A container running as UID 1000 writes to /data. On the host, /data is owned by your user (also UID 1000) — no problem. But many service images run as a custom UID (e.g., UID 999 for postgres, UID 568 for some linuxserver.io images). The container writes fine, but the host sees files owned by an unknown UID.

linuxserver.io PUID/PGID

Most linuxserver images accept PUID and PGID environment variables that remap the internal service user to a UID/GID you control:

environment:
  - PUID=1000
  - PGID=1000

Set these to match your host user (id -u / id -g).

Fixing ownership manually

# Find your UID
id -u   # e.g. 1000

# Fix existing files
sudo chown -R 1000:1000 /path/to/volume

# Or fix from inside the container
docker run --rm -v /path/to/volume:/data alpine chown -R 1000:1000 /data

Named volumes

Named volumes (managed by Docker) don’t have this problem when accessed only from containers — Docker manages the path.

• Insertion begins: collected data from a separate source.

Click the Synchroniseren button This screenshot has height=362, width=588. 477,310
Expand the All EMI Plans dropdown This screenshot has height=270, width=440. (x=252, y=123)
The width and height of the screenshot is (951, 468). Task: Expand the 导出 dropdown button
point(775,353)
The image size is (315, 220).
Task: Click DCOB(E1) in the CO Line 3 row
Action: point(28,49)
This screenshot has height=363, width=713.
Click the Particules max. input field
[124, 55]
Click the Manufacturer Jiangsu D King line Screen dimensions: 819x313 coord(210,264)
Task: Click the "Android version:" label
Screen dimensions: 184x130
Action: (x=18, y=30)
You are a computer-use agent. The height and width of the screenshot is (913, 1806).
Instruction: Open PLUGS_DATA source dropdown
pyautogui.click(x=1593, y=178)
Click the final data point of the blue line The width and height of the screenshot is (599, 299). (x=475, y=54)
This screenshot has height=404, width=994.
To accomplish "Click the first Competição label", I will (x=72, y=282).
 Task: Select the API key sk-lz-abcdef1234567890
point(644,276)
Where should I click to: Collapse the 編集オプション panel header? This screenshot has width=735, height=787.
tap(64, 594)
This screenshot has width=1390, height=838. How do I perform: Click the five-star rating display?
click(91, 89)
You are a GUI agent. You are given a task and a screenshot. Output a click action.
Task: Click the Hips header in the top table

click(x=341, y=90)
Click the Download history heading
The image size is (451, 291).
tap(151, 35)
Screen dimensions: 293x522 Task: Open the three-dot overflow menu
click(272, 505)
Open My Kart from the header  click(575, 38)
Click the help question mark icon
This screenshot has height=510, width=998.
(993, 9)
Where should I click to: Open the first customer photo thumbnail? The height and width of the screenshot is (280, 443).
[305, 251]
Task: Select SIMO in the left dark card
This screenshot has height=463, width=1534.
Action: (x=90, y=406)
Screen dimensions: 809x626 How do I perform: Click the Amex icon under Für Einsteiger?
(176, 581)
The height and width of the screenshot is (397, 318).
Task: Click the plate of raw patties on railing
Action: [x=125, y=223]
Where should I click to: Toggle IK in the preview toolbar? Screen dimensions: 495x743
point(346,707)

It surfaces when you try to access a named volume from the host directly (/var/lib/docker/volumes/...), which you generally shouldn’t do.

The USER directive

If you control the Dockerfile, set the runtime user explicitly:

RUN addgroup -S app && adduser -S app -G app
USER app

This prevents the container from running as root and makes volume ownership predictable.